Sukabumi | Matanusa.net – Badan Pemeriksa Keuangan Republik Indonesia (BPK RI) melaksanakan pemeriksaan interim atas Laporan Keuangan Pemerintah Daerah (LKPD) Tahun 2025 di Kabupaten Sukabumi. Pemeriksaan yang berlangsung sejak 13 Februari hingga 14 Maret 2026 ini melibatkan tujuh auditor dan diawali dengan Entry Meeting di Pendopo Sukabumi, pada Senin (2/3/2026).
Kepala BPK RI Perwakilan Jawa Barat, Eydu Oktain Panjaitan, menjelaskan bahwa pemeriksaan interim merupakan tahapan awal sebelum pemeriksaan lebih mendalam dilakukan. Dalam tahap ini, auditor melakukan penelaahan dokumen serta mengidentifikasi berbagai hal yang perlu dilengkapi guna meningkatkan kualitas laporan keuangan daerah.
Menanggapi pelaksanaan pemeriksaan tersebut, Kepala Dinas Perikanan Kabupaten Sukabumi, Sri Padmoko, menegaskan kesiapan jajarannya dalam mendukung penuh proses audit yang sedang berjalan.
Sri Padmoko, A.Pi., M.P., menyampaikan bahwa Dinas Perikanan berkomitmen memenuhi seluruh kebutuhan data dan dokumen yang diminta secara lengkap, akurat, dan tepat waktu sebagai bentuk tanggung jawab dalam menjaga transparansi dan akuntabilitas pengelolaan anggaran.

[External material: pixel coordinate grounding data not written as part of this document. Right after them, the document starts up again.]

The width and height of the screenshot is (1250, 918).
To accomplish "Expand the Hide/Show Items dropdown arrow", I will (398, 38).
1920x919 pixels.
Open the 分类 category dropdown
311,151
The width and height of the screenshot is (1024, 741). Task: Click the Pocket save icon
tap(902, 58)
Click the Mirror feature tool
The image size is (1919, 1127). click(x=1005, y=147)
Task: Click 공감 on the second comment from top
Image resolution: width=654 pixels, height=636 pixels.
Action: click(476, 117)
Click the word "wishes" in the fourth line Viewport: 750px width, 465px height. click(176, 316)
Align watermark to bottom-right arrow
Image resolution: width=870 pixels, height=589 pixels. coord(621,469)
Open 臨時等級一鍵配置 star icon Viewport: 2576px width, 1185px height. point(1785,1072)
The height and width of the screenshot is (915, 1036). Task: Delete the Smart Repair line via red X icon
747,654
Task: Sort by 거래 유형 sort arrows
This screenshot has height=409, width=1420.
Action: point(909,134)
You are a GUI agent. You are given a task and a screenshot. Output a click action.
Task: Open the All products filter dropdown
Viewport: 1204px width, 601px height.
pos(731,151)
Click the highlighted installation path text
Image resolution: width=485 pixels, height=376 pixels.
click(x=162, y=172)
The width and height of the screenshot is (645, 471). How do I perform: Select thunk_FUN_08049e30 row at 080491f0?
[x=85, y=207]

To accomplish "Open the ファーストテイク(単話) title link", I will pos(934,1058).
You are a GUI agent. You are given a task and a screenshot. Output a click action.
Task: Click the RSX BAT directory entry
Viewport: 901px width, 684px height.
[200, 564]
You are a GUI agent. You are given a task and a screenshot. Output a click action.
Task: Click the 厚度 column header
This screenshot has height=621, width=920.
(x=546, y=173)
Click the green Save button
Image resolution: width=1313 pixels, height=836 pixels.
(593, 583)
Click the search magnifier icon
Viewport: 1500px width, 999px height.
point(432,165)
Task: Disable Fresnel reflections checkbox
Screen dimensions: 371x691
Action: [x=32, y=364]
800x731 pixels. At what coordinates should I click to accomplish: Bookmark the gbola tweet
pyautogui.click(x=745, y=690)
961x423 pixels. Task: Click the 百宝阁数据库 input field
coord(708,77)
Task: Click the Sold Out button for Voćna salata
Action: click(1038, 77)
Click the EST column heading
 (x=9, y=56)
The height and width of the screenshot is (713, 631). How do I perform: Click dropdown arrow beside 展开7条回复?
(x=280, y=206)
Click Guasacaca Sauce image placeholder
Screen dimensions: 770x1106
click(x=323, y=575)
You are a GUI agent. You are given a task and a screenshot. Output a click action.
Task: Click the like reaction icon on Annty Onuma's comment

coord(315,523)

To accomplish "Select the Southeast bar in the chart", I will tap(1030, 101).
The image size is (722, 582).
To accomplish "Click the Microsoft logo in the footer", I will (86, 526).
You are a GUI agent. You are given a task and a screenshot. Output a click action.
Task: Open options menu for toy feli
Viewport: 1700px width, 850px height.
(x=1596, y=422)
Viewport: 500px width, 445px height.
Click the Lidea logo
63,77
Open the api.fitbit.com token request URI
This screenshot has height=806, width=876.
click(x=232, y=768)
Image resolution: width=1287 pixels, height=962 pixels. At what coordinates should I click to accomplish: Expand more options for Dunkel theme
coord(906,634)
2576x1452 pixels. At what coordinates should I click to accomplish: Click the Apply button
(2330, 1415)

“Kami menjadikan setiap catatan dan rekomendasi dari BPK sebagai bahan evaluasi untuk memperkuat sistem pengendalian internal serta meningkatkan kualitas laporan keuangan di lingkungan Dinas Perikanan,” tegasnya.
Menurutnya, tata kelola anggaran yang baik sangat penting untuk memastikan program perikanan, baik pemberdayaan nelayan, pengembangan budidaya, maupun peningkatan produksi dan nilai tambah hasil perikanan, dapat berjalan optimal dan tepat sasaran.
Dengan adanya pemeriksaan interim ini, Dinas Perikanan Kabupaten Sukabumi optimistis dapat terus meningkatkan kualitas administrasi dan pelaporan keuangan, sekaligus memperkuat integritas dalam pelaksanaan program demi mendukung kesejahteraan masyarakat pesisir dan pelaku usaha perikanan di Kabupaten Sukabumi.